* **Work order**: Print every entry exactly as written.
BEGIN Provided records
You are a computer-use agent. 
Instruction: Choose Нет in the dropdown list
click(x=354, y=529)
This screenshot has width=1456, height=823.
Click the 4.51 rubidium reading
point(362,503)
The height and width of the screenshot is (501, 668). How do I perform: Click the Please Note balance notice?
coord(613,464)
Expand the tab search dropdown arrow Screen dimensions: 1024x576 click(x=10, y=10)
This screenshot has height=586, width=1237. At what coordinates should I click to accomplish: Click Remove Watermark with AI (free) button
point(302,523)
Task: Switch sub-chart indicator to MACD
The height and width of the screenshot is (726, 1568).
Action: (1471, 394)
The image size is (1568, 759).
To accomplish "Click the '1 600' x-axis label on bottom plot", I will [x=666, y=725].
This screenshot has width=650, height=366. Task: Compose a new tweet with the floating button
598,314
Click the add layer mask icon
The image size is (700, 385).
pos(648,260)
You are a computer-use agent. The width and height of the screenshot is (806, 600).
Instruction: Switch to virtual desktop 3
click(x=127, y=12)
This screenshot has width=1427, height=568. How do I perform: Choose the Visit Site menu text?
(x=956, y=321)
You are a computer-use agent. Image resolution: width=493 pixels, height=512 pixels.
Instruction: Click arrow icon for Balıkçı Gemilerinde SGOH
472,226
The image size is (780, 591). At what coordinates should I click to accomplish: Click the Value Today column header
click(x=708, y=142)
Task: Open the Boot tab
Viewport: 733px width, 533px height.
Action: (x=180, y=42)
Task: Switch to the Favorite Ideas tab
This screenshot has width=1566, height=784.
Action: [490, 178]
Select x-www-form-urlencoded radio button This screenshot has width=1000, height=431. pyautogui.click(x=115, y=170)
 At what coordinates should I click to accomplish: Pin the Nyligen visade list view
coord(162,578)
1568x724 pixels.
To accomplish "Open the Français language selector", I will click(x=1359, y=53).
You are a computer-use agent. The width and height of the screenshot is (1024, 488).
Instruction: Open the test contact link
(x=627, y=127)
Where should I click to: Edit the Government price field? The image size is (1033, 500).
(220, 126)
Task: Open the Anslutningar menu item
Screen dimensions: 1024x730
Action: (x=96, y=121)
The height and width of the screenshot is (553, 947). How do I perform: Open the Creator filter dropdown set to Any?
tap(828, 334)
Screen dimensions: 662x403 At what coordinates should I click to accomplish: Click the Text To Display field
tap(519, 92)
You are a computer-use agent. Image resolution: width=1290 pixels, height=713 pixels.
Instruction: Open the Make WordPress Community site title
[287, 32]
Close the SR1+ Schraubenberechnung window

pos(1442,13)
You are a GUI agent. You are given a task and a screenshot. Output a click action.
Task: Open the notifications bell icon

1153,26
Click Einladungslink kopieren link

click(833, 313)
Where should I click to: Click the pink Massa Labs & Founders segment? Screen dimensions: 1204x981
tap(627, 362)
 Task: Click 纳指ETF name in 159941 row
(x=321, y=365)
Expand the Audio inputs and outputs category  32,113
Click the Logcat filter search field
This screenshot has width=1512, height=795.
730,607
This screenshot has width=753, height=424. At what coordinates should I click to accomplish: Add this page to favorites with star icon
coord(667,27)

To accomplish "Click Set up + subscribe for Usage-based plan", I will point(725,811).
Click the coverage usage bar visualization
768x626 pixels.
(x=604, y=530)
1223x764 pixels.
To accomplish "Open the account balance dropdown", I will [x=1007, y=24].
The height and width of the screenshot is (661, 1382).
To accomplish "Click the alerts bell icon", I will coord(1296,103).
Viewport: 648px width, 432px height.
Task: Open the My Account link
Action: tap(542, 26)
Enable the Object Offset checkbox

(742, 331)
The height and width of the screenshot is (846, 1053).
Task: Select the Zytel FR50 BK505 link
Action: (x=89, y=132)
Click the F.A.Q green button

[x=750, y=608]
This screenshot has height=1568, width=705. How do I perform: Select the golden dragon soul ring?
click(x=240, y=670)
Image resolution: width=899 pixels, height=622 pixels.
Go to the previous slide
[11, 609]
END Provided records
* **Exercise output**:
You are a computer-use agent. 
Instruction: Choose Нет in the dropdown list
click(x=354, y=529)
This screenshot has width=1456, height=823.
Click the 4.51 rubidium reading
point(362,503)
The height and width of the screenshot is (501, 668). How do I perform: Click the Please Note balance notice?
coord(613,464)
Expand the tab search dropdown arrow Screen dimensions: 1024x576 click(x=10, y=10)
This screenshot has height=586, width=1237. At what coordinates should I click to accomplish: Click Remove Watermark with AI (free) button
point(302,523)
Task: Switch sub-chart indicator to MACD
The height and width of the screenshot is (726, 1568).
Action: (1471, 394)
The image size is (1568, 759).
To accomplish "Click the '1 600' x-axis label on bottom plot", I will [x=666, y=725].
This screenshot has width=650, height=366. Task: Compose a new tweet with the floating button
598,314
Click the add layer mask icon
The image size is (700, 385).
pos(648,260)
You are a computer-use agent. The width and height of the screenshot is (806, 600).
Instruction: Switch to virtual desktop 3
click(x=127, y=12)
This screenshot has width=1427, height=568. How do I perform: Choose the Visit Site menu text?
(x=956, y=321)
You are a computer-use agent. Image resolution: width=493 pixels, height=512 pixels.
Instruction: Click arrow icon for Balıkçı Gemilerinde SGOH
472,226
The image size is (780, 591). At what coordinates should I click to accomplish: Click the Value Today column header
click(x=708, y=142)
Task: Open the Boot tab
Viewport: 733px width, 533px height.
Action: (x=180, y=42)
Task: Switch to the Favorite Ideas tab
This screenshot has width=1566, height=784.
Action: [490, 178]
Select x-www-form-urlencoded radio button This screenshot has width=1000, height=431. pyautogui.click(x=115, y=170)
 At what coordinates should I click to accomplish: Pin the Nyligen visade list view
coord(162,578)
1568x724 pixels.
To accomplish "Open the Français language selector", I will click(x=1359, y=53).
You are a computer-use agent. The width and height of the screenshot is (1024, 488).
Instruction: Open the test contact link
(x=627, y=127)
Where should I click to: Edit the Government price field? The image size is (1033, 500).
(220, 126)
Task: Open the Anslutningar menu item
Screen dimensions: 1024x730
Action: (x=96, y=121)
The height and width of the screenshot is (553, 947). How do I perform: Open the Creator filter dropdown set to Any?
tap(828, 334)
Screen dimensions: 662x403 At what coordinates should I click to accomplish: Click the Text To Display field
tap(519, 92)
You are a computer-use agent. Image resolution: width=1290 pixels, height=713 pixels.
Instruction: Open the Make WordPress Community site title
[287, 32]
Close the SR1+ Schraubenberechnung window

pos(1442,13)
You are a GUI agent. You are given a task and a screenshot. Output a click action.
Task: Open the notifications bell icon

1153,26
Click Einladungslink kopieren link

click(833, 313)
Where should I click to: Click the pink Massa Labs & Founders segment? Screen dimensions: 1204x981
tap(627, 362)
 Task: Click 纳指ETF name in 159941 row
(x=321, y=365)
Expand the Audio inputs and outputs category  32,113
Click the Logcat filter search field
This screenshot has width=1512, height=795.
730,607
This screenshot has width=753, height=424. At what coordinates should I click to accomplish: Add this page to favorites with star icon
coord(667,27)

To accomplish "Click Set up + subscribe for Usage-based plan", I will point(725,811).
Click the coverage usage bar visualization
768x626 pixels.
(x=604, y=530)
1223x764 pixels.
To accomplish "Open the account balance dropdown", I will [x=1007, y=24].
The height and width of the screenshot is (661, 1382).
To accomplish "Click the alerts bell icon", I will coord(1296,103).
Viewport: 648px width, 432px height.
Task: Open the My Account link
Action: tap(542, 26)
Enable the Object Offset checkbox

(742, 331)
The height and width of the screenshot is (846, 1053).
Task: Select the Zytel FR50 BK505 link
Action: (x=89, y=132)
Click the F.A.Q green button

[x=750, y=608]
This screenshot has height=1568, width=705. How do I perform: Select the golden dragon soul ring?
click(x=240, y=670)
Image resolution: width=899 pixels, height=622 pixels.
Go to the previous slide
[11, 609]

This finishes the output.